● **Your tasks**:
[1] Answer these questions from the simulation hypothesis post, one per line:
(a) In what year was the simulation hypothesis first proposed, and by whom?
(b) What chance did Musk give that this is base reality?
(c) On what does Musk base his argument?
[2] Write out the part of the simulation hypothesis post that starts at "If you trust" and ends at "his hypothesis here.".
[3] Continue the simulation hypothesis post from its last sentence.

[Opening Exercise passage section]

I apologize to those that saw my "fake post" -- it was supposed to be a "draft", but I hit "publish".
The simulation hypothesis, first proposed in 2003 by philosopher Nick Bostrom, posits that if many sufficiently advanced civilizations exist, and if they're likely to create simulations of the universe (or a slice of it), then we are almost certainly living in a simulation.My thought since college has been that we are "running on God". What we see as "quantum effects" are side effects of us not actually being "physical", but rather spiritual. "The Apple in the Garden" converted a perfect spiritual existence into an imperfect "physical" one, where things seem material and evil, death, and Hillary exist.
If you trust Musk, the chances of us not being in a simulation are insignificantly small. "There's a one in billions chance that this is base reality," Musk said. He bases this argument on the fact that humanity has experienced amazing technological advancement in the last few decades.
Elon Musk is FAR smarter than I, but let's just consider his hypothesis here.

[Closing Exercise passage section]
[Opening Record extracts section]

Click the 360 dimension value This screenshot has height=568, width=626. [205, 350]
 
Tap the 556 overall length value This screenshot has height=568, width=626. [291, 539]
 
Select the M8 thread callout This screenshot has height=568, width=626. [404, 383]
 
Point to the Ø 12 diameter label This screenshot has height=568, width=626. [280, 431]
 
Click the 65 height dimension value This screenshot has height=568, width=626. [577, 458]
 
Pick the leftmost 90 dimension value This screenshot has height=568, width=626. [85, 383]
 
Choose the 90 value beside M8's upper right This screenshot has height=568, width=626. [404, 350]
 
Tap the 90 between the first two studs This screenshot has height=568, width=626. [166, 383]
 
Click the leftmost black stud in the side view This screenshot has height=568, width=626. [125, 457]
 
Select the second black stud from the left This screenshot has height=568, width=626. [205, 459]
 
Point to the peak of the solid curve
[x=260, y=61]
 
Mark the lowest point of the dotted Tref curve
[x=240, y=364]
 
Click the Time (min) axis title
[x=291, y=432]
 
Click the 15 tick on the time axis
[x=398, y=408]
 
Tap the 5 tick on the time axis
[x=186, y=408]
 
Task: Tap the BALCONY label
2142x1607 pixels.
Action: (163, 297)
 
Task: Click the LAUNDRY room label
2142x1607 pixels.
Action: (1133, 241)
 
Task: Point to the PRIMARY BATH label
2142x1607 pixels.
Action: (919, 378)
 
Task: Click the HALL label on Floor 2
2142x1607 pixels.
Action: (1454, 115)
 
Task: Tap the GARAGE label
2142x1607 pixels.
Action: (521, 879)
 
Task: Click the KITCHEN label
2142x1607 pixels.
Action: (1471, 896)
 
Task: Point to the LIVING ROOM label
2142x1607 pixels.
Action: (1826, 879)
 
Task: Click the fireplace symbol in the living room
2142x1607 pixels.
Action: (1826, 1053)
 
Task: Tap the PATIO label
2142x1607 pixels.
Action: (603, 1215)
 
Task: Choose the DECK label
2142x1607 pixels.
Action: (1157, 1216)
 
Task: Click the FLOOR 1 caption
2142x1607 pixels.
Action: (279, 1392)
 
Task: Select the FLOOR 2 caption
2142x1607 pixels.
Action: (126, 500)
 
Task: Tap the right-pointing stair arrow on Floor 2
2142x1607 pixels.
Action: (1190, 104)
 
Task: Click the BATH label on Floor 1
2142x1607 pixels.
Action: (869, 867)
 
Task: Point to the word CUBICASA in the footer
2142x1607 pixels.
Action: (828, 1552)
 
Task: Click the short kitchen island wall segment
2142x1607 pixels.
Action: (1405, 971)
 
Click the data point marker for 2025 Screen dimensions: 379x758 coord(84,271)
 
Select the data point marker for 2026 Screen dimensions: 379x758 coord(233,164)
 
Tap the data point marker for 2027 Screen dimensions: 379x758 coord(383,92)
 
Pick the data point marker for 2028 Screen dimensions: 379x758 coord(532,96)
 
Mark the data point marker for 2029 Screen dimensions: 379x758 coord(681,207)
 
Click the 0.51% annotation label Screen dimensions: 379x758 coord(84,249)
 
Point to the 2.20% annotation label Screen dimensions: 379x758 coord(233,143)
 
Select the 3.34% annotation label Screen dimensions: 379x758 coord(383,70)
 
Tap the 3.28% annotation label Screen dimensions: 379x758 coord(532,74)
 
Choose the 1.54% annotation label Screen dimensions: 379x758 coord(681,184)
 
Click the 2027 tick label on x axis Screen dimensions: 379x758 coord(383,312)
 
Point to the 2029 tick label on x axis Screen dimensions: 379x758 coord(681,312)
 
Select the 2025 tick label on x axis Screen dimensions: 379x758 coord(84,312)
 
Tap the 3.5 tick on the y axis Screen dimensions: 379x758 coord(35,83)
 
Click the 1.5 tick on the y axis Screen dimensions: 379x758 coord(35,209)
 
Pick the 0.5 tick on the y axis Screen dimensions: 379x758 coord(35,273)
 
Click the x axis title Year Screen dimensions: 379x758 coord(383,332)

[Closing Record extracts section]

● **Responses per task**:
[1]
(a) In 2003, by philosopher Nick Bostrom.
(b) One in billions.
(c) On the fact that humanity has experienced amazing technological advancement in the last few decades.

[2]
If you trust Musk, the chances of us not being in a simulation are insignificantly small. "There's a one in billions chance that this is base reality," Musk said. He bases this argument on the fact that humanity has experienced amazing technological advancement in the last few decades.
Elon Musk is FAR smarter than I, but let's just consider his hypothesis here.

[3]
The odds of a universe like ours existing are now often calculated as that our universe is one out of 10 to the 400th universes. The number of atoms in the universe is less than 10 to the 100th ... like 10 to the 80th (my internet at the lake is sketchy right now).
So does it strike anyone else that "living in a simulation that was done by a more advanced civilization" is just a "modern" way of trying to avoid God? I mean, if you create a simulation, you COULD have "simulated spiritual experiences", an afterlife and even bliss and punishment in an afterlife.
Perhaps we live in the simulated universe that humans who advanced beyond the "Singularity" and became "machines / genetically engineered / cyborg super-beings" decided to create our simulation because they were bored? I'm reminded of the words from "Sapiens" relative to beings such as ourselves becoming "omnipotent" (all powerful) without being "all knowing" or perfectly moral.
Is there anything more dangerous than irresponsible and dissatisfied gods who don't know what they want?Is not the current election season in the US enough for people to realize that great power and wealth are no guarantee at all of great morality, responsibility or even grade school level truth and character?
Elon Musk is an engineer / entrepreneur / inventor -- his simulation hypothesis is a classic from that sort of brain. Programmers often say that "any problem can be "solved" by adding a level of indirection". It is wiser to say that many problems can seem simpler by adding a level of indirection or abstraction.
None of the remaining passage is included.